● Exercise
Format the rows that begin with the line containing "Screen dimensions: 2022x1820" and end with the line containing "[x=1367, y=760]" as a numbered list, omitting any blank lines. Include only those lines.

Click-target data:
-----
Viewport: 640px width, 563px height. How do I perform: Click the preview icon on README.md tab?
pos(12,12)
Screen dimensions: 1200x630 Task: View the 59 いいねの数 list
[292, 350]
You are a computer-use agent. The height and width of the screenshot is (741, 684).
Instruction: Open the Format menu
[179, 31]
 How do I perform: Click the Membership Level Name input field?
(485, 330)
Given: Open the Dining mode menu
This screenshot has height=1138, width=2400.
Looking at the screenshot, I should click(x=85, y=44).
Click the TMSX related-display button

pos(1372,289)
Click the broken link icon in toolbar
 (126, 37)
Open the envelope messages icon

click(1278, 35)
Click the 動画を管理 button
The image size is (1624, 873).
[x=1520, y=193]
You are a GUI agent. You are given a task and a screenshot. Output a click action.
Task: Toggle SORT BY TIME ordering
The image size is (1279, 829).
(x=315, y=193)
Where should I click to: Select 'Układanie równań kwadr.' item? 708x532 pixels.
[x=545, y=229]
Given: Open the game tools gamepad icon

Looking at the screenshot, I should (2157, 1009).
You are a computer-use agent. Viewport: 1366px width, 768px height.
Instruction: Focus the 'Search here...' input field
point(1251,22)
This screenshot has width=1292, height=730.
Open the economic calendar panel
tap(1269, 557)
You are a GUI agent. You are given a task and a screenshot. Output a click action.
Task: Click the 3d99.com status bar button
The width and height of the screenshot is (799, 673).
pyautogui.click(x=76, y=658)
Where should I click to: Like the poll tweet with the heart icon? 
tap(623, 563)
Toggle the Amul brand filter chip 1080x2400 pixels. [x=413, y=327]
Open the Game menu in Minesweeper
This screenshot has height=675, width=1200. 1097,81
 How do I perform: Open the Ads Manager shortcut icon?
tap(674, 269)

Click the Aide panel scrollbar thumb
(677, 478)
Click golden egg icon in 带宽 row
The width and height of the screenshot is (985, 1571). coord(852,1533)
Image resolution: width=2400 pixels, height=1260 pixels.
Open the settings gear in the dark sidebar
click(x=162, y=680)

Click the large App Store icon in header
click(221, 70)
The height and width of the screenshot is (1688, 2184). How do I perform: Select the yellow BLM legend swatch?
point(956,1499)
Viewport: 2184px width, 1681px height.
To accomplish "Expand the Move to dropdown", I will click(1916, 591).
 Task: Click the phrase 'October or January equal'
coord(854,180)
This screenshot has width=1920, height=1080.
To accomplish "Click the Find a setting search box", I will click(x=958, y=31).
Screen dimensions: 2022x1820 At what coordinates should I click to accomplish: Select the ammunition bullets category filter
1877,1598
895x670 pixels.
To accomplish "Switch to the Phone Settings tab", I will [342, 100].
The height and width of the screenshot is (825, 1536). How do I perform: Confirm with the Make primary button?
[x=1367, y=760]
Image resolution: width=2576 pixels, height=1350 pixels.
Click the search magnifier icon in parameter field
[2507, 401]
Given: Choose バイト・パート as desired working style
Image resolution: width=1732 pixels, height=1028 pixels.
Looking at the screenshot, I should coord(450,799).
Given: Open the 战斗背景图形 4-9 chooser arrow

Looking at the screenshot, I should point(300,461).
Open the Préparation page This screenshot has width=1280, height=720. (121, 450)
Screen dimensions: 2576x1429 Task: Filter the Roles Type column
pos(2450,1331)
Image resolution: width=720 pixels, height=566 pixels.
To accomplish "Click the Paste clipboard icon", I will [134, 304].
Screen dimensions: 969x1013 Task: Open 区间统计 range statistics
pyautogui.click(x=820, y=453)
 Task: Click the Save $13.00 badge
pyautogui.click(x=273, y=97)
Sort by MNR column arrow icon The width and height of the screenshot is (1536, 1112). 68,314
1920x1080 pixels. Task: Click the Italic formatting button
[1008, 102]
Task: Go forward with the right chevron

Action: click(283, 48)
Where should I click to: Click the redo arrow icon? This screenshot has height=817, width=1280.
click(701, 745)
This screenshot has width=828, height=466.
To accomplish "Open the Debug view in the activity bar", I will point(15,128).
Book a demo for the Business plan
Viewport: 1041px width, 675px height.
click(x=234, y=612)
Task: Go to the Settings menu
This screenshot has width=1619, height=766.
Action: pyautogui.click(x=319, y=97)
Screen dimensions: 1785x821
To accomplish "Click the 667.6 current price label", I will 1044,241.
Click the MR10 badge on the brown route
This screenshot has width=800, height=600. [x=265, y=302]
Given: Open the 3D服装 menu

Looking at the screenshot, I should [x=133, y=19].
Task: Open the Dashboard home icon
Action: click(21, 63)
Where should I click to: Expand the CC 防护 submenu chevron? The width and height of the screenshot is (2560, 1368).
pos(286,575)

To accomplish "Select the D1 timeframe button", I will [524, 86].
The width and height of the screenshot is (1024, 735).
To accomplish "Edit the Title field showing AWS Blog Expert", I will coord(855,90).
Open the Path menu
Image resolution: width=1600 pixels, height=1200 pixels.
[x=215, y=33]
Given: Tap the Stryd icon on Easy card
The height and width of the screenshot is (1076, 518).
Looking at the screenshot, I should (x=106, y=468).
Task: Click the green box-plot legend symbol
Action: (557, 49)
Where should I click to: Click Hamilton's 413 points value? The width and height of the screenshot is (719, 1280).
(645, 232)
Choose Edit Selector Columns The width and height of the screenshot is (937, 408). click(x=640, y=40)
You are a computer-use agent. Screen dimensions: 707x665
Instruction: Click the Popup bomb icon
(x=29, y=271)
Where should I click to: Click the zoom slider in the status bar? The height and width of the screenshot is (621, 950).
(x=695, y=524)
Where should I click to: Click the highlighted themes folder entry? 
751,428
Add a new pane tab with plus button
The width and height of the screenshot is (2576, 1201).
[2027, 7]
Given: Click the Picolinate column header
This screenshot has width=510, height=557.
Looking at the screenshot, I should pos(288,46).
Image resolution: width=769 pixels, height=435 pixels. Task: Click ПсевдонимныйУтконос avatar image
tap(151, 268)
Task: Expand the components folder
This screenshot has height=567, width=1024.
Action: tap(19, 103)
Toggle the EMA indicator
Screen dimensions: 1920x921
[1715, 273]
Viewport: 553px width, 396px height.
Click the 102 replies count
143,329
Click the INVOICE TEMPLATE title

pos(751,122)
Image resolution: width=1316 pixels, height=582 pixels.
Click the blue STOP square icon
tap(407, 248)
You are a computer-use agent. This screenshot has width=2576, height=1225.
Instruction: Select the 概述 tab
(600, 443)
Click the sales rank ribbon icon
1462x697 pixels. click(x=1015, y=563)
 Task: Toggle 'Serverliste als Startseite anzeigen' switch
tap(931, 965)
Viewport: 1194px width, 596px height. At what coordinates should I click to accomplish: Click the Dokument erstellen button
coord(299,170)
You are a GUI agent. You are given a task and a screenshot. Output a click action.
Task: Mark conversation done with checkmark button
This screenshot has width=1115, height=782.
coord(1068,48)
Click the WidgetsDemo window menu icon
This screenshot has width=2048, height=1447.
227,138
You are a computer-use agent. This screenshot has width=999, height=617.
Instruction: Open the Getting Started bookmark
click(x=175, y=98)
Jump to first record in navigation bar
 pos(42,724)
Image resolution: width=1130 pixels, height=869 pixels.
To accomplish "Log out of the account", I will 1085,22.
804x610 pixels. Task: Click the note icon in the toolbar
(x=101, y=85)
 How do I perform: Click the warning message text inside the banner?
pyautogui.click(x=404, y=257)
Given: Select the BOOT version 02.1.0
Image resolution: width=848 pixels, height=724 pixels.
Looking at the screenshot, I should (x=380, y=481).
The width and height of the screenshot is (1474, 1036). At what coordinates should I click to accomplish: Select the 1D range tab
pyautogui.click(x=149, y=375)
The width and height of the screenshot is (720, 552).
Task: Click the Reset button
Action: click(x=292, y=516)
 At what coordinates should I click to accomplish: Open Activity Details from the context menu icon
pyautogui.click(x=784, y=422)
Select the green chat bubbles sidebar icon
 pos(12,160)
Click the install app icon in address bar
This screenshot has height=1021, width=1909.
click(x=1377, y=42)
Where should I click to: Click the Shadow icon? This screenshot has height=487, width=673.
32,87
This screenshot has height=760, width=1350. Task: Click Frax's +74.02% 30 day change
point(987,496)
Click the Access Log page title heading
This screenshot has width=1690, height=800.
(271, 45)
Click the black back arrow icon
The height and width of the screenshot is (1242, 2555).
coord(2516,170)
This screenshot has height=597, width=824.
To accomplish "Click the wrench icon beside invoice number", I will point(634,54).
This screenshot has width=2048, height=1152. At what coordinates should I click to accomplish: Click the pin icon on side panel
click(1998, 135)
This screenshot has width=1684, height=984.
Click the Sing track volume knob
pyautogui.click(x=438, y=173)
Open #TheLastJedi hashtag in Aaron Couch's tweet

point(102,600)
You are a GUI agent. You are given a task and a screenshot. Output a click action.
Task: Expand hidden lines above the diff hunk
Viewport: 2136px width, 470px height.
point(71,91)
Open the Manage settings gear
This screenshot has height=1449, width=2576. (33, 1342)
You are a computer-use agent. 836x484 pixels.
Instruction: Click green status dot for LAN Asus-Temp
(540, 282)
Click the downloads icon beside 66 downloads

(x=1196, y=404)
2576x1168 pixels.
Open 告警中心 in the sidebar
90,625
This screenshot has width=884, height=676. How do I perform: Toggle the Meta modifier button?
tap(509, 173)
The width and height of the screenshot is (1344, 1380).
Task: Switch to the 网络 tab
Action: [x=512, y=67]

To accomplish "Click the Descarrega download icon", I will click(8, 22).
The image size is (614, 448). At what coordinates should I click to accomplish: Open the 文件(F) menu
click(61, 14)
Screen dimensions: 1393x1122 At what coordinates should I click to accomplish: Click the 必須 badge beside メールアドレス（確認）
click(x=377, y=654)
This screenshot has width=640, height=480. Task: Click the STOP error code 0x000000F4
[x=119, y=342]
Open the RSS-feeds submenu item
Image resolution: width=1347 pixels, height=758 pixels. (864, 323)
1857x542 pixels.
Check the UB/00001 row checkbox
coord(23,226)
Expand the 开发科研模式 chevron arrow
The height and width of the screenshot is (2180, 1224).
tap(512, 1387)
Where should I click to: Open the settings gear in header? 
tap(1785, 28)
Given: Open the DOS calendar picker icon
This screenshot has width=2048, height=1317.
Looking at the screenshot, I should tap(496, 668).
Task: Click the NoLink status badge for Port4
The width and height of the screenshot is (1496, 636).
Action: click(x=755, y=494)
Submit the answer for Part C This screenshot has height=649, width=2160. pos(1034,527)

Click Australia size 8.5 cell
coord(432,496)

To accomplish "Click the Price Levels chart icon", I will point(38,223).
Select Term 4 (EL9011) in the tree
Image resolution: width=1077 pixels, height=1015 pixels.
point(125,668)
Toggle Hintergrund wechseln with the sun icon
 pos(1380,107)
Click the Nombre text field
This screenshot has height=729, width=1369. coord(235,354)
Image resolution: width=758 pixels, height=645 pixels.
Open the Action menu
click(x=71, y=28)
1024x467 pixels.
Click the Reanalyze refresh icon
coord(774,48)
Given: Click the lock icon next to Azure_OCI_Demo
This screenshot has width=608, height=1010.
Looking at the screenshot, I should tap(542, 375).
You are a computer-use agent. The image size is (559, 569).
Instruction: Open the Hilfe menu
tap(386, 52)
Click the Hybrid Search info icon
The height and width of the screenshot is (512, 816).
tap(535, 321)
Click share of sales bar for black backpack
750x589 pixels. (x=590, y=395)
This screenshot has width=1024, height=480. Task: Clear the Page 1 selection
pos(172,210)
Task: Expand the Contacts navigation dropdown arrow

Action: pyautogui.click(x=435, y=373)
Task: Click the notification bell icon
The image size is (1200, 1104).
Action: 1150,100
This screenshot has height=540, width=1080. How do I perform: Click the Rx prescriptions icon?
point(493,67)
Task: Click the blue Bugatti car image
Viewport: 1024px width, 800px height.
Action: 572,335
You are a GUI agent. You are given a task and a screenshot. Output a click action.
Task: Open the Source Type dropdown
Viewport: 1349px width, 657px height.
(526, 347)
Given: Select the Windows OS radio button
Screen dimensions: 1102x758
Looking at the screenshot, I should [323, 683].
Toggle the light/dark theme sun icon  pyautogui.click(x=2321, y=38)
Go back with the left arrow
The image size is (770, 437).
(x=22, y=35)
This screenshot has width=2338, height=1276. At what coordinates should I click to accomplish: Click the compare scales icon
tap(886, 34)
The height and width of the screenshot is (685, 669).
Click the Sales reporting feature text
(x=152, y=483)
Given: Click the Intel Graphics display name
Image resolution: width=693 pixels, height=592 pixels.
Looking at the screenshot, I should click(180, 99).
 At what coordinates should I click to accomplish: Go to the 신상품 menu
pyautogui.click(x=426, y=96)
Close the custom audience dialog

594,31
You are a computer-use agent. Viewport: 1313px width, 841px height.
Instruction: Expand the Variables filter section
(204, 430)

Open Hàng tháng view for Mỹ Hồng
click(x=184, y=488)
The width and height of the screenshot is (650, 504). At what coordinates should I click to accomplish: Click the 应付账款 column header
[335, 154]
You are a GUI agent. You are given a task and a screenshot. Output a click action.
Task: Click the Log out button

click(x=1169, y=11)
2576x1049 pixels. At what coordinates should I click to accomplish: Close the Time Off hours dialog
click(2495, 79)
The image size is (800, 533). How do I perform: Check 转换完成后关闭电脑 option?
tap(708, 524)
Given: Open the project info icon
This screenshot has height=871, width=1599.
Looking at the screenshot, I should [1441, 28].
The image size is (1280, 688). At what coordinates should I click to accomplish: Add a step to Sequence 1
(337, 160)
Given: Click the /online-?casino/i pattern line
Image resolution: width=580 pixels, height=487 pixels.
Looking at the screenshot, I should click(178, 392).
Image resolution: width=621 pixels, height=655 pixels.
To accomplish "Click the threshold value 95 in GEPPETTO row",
-----
● Solved exercise
1. Screen dimensions: 2022x1820 At what coordinates should I click to accomplish: Select the ammunition bullets category filter
2. 1877,1598
3. 895x670 pixels.
4. To accomplish "Switch to the Phone Settings tab", I will [342, 100].
5. The height and width of the screenshot is (825, 1536). How do I perform: Confirm with the Make primary button?
6. [x=1367, y=760]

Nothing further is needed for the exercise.